Dataset excerpts section start

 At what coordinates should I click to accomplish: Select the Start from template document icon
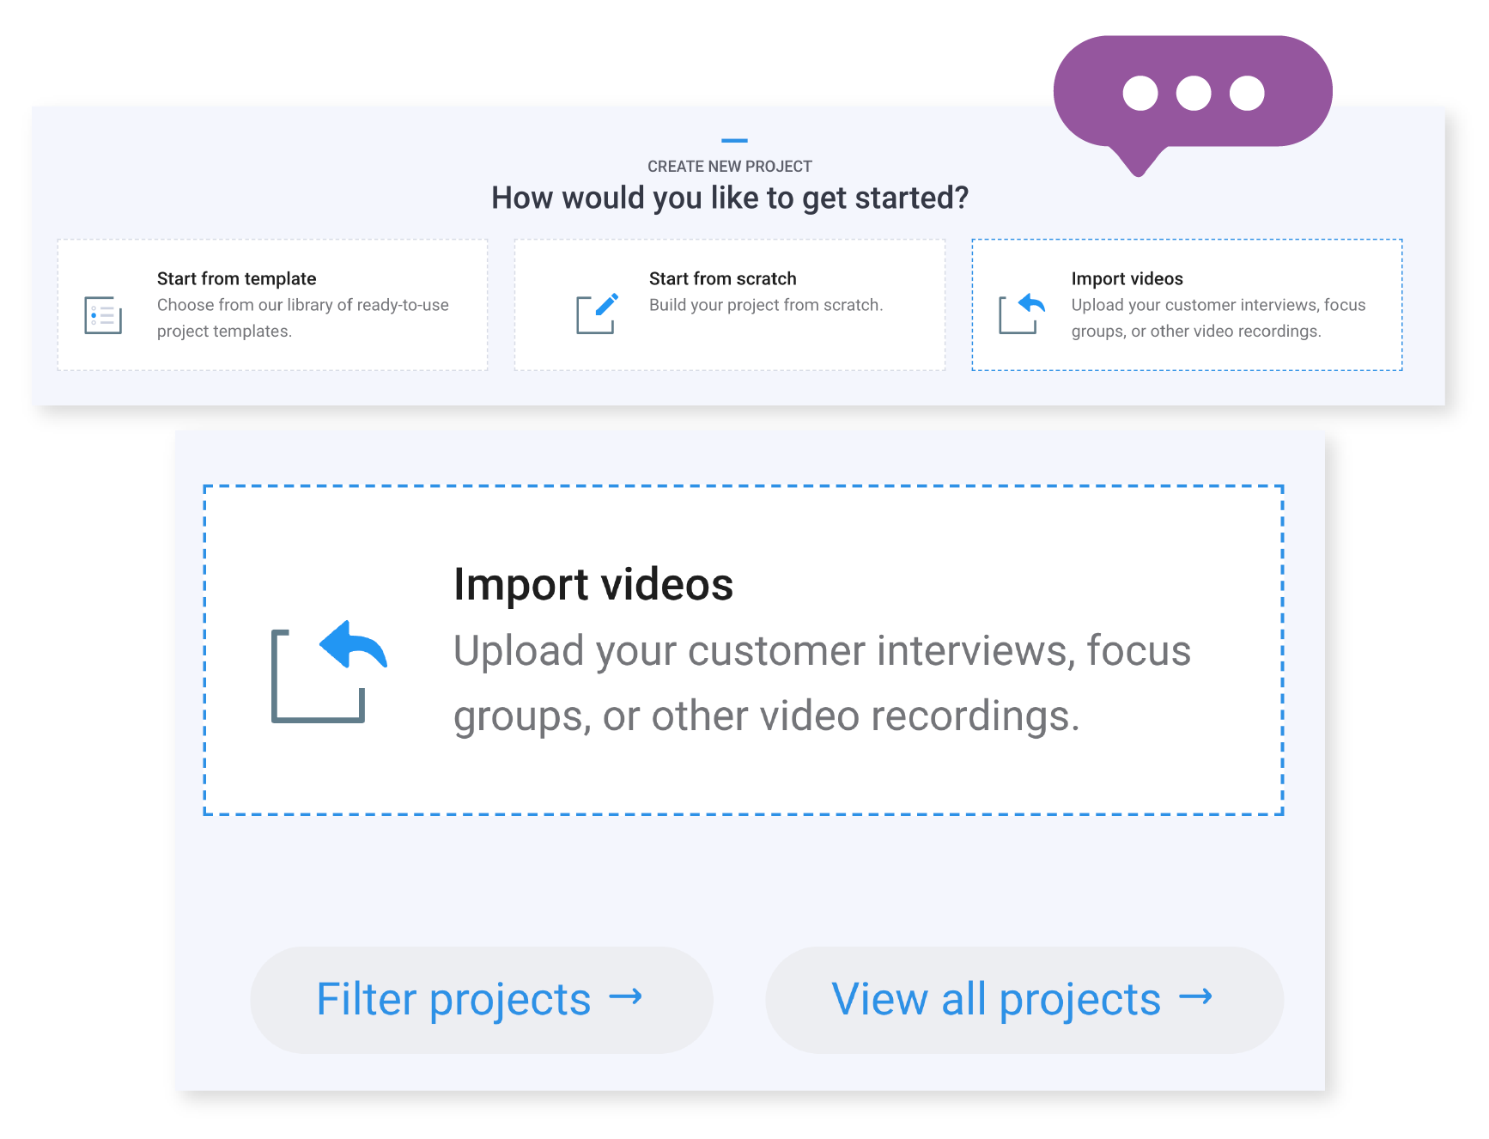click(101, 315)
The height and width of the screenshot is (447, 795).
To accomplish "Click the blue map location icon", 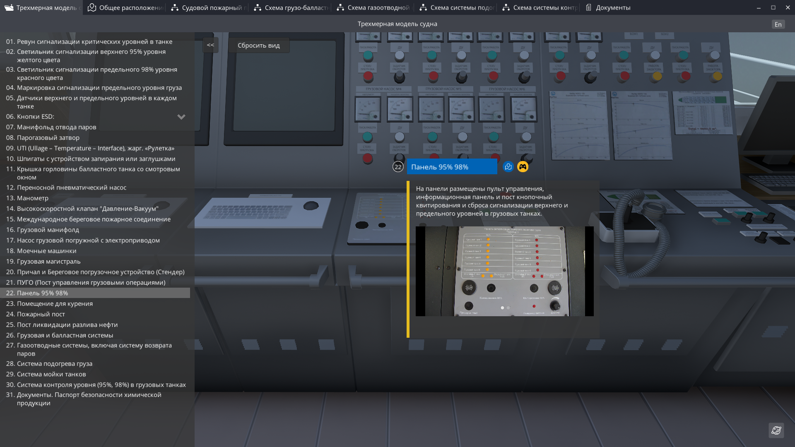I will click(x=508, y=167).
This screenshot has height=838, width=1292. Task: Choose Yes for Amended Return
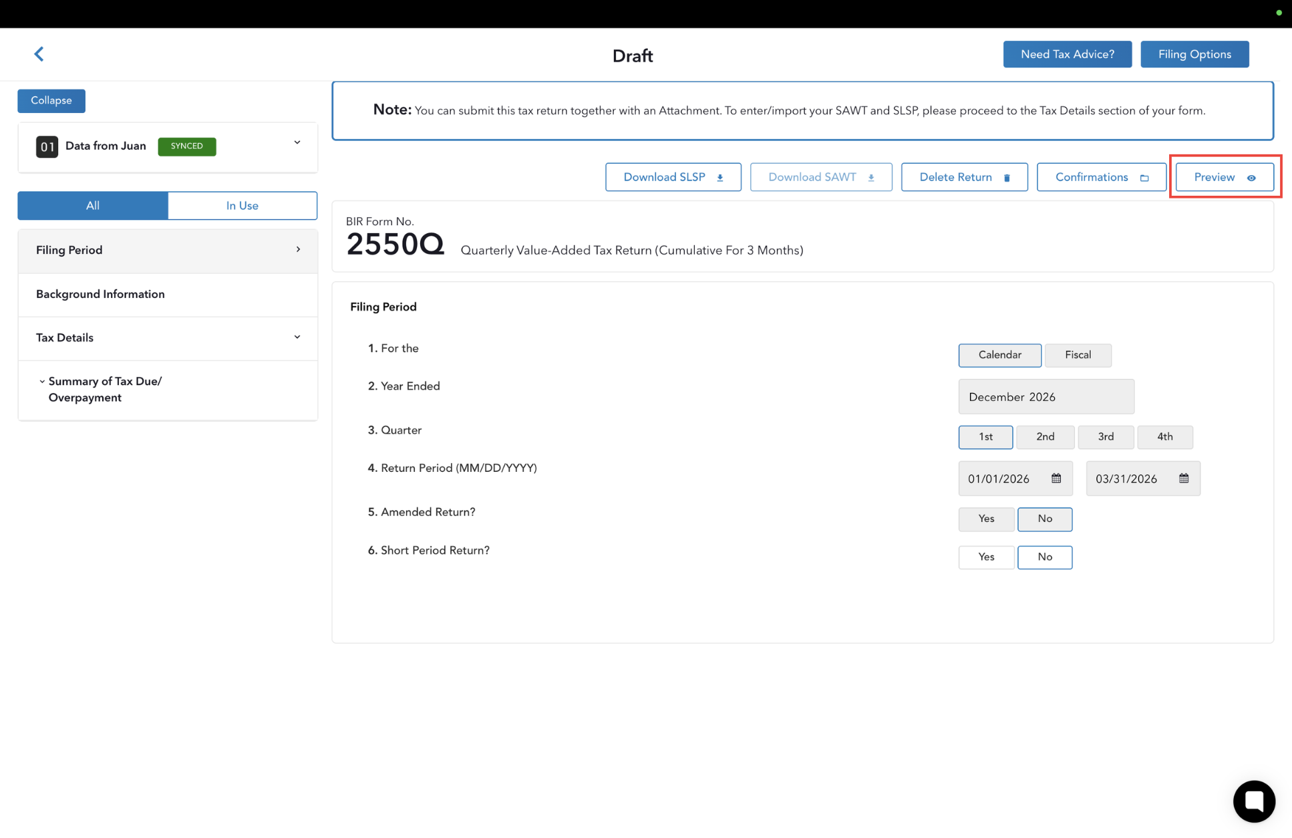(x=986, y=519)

Dataset excerpts section end

• _Try it_: Only the lines from the one containing "This screenshot has" through the final line of the data should be given again, exactly and without pictures.

• _Output of the task_:
This screenshot has height=838, width=1292. Task: Choose Yes for Amended Return
(x=986, y=519)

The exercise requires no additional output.